Women and Nutrition
Louise Stanley, 1883-1954
Photo of Louise Stanley
University Archives, Collection C:1/141/6
Louise Stanley was appointed Instructor of Home Economics at the University of Missouri, in 1907, after completing a Master of Arts at Columbia University. In 1911, Stanley completed her Ph.D. at Yale University and became Professor and Chair of Home Economics at the University of Missouri that same year. She first began working with the U.S. Department of Agriculture (USDA) in 1914 as a special agent in the Office of Experiment Stations conducting a survey of home economics instruction.
Stanley left the University in 1923 when U.S. Secretary of Agriculture Henry C. Wallace appointed her as chief of the newly established Bureau of Home Economics. It was during the later 1920s and early 1930s that Stanley conducted some of her most important studies on the proper nutritional elements of the human diet. Data supplied by the Bureau led to the launch of a national campaign by the USDA to improve American diets.

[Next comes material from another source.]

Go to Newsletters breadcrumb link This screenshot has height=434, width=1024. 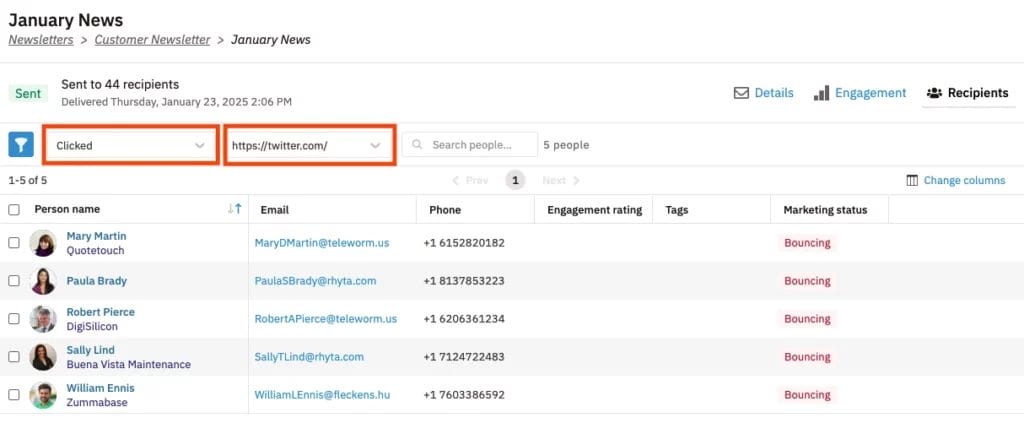(43, 40)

The scope of Stanley's research expanded in 1943 when she was appointed as Special Assistant to the Administrator of the Agricultural Research Administration. There her research extended to the study of diets throughout the world, but most extensively in Latin America, where she worked to improve diets with the introduction of new foods and improved processing and distribution methods.
Louise Stanley's contributions were recognized by the University of Missouri both before and after her death in 1954. In 1940, she became the first woman to receive an Honorary Doctorate (LL.D.), and in 1961, a new building constructed for the School of Home Economics was named in her honor.